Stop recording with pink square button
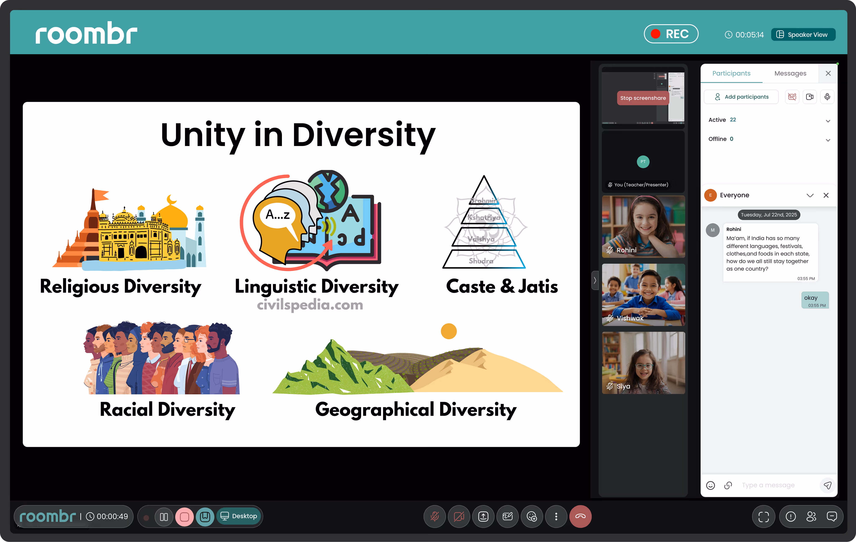856x542 pixels. (x=184, y=517)
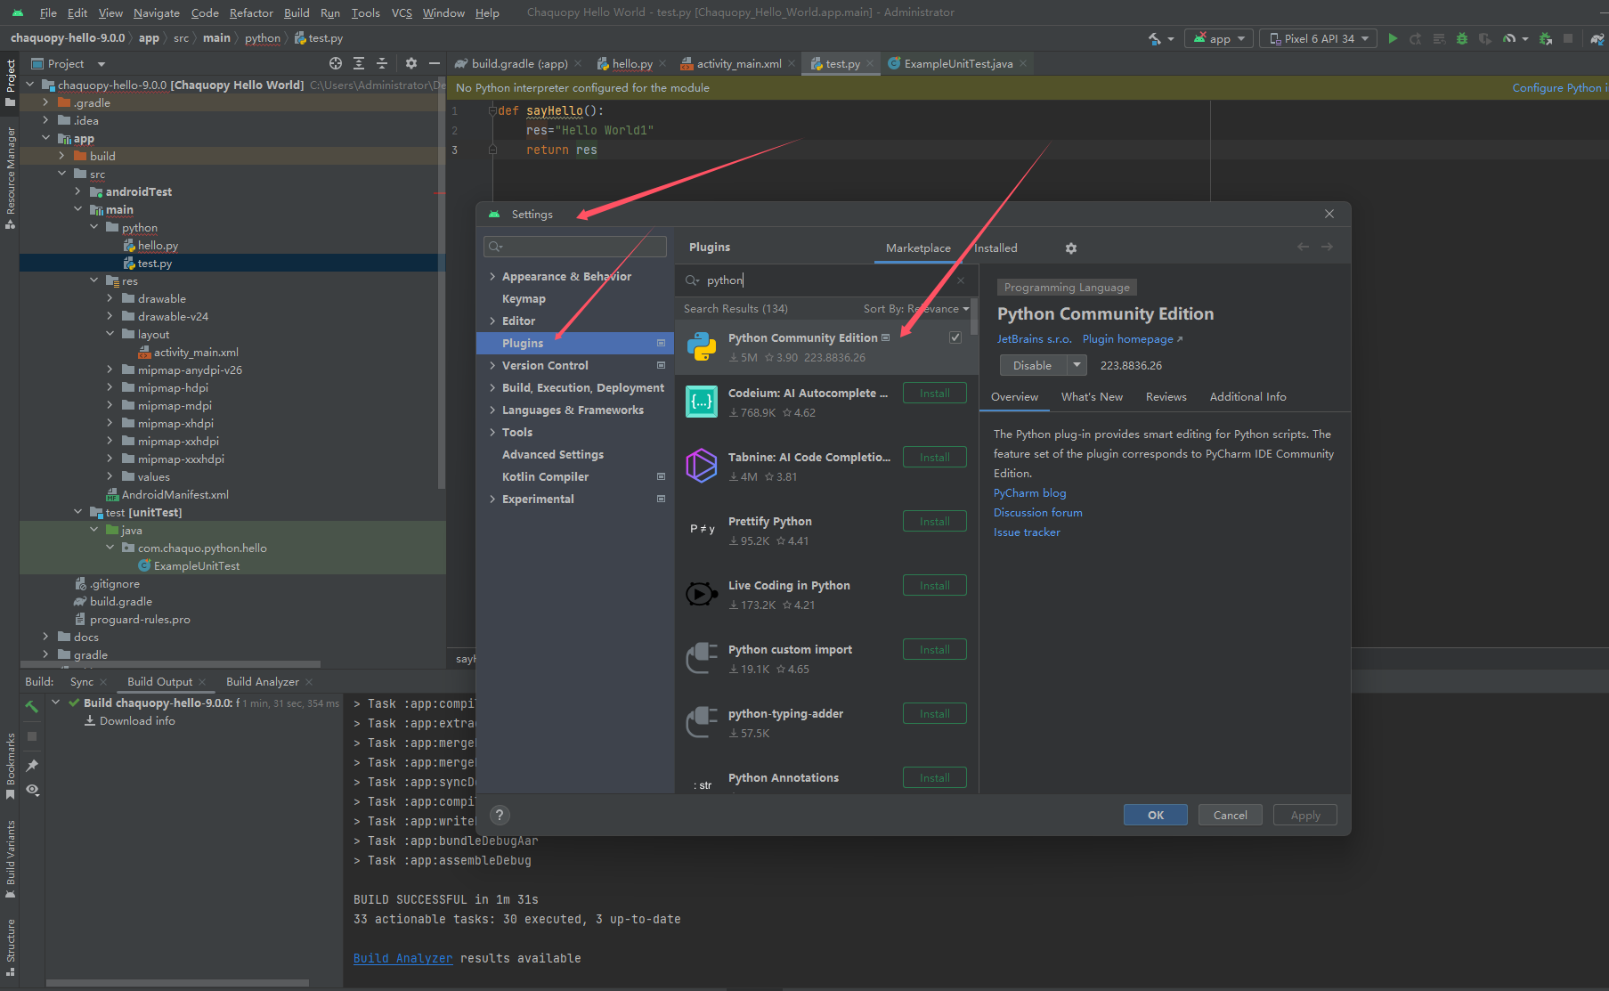
Task: Open the Settings help question mark icon
Action: [500, 815]

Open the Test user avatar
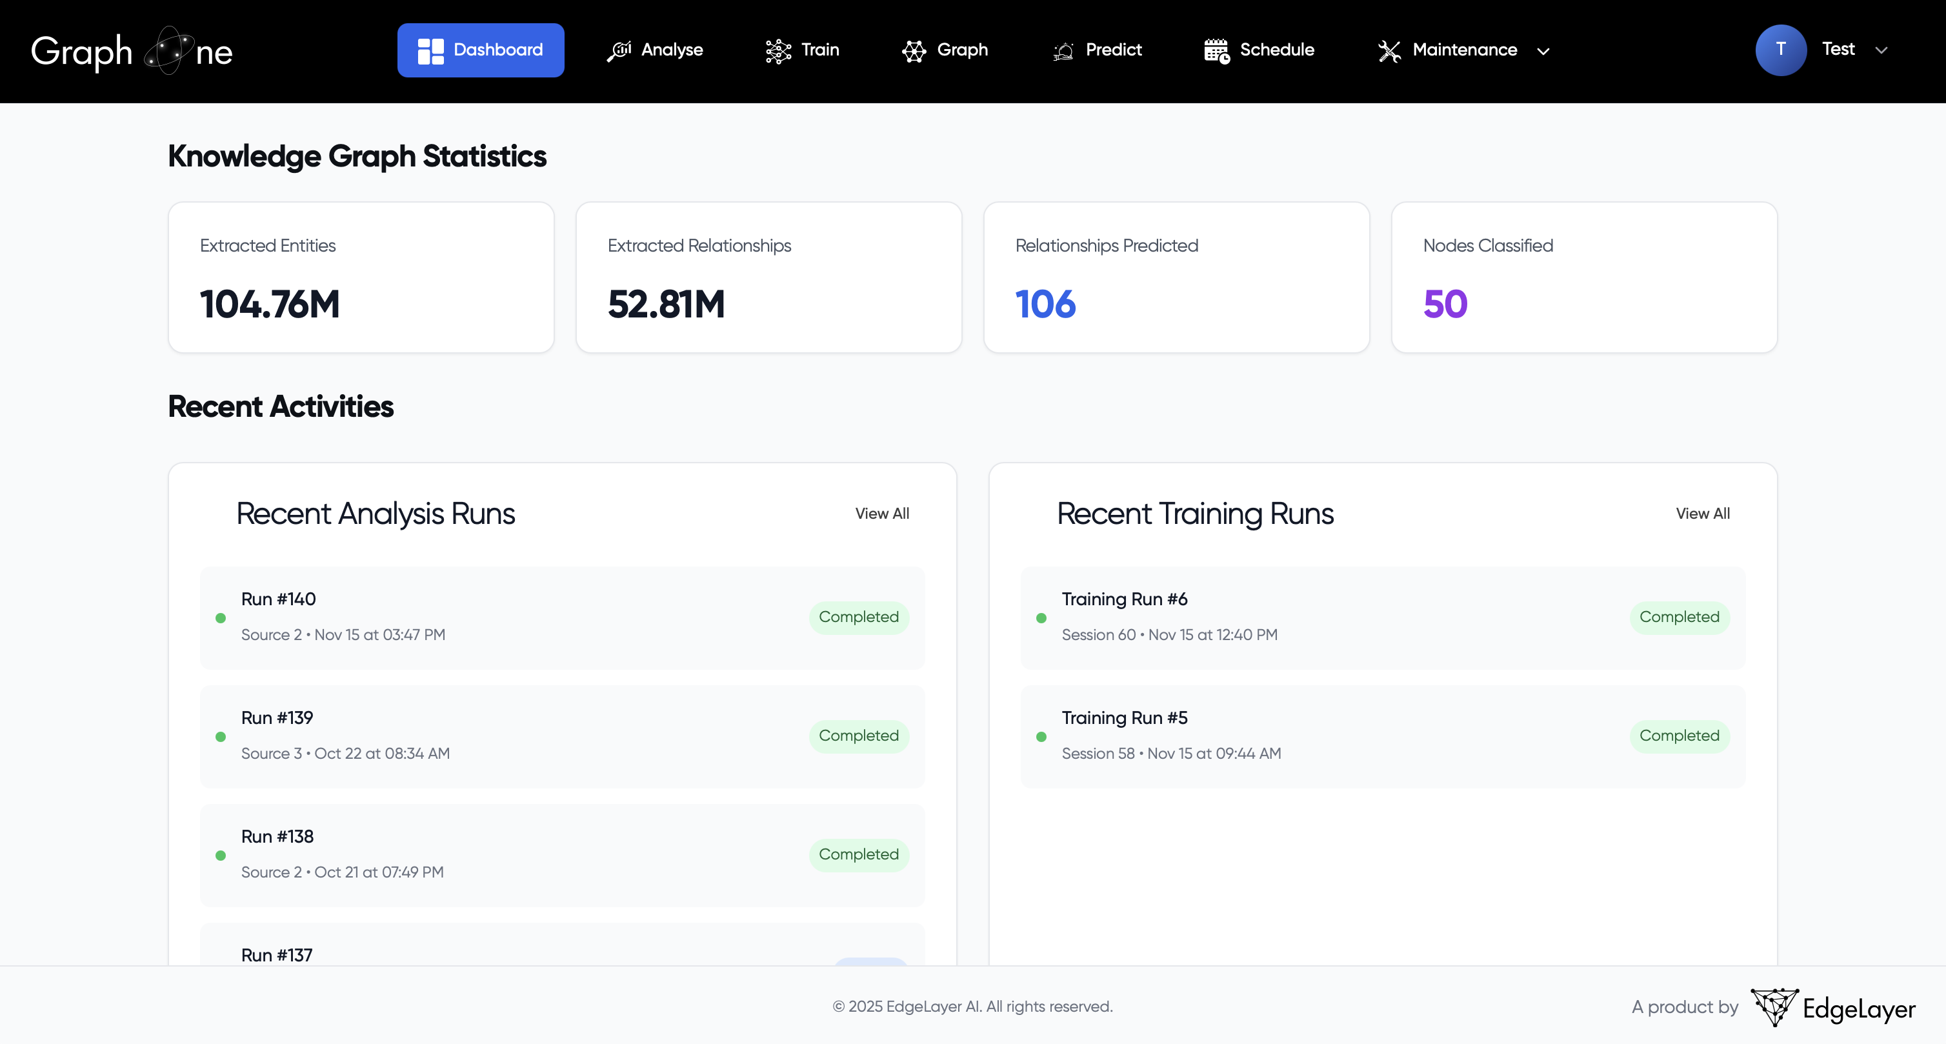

TASK DETAILS - Omit the pictures, then output the rest of the listing exactly.

REPLY -
Stop recording with pink square button
856x542 pixels. (x=184, y=517)
Task: Open the Settings help question mark icon
Action: [500, 815]

Open the Test user avatar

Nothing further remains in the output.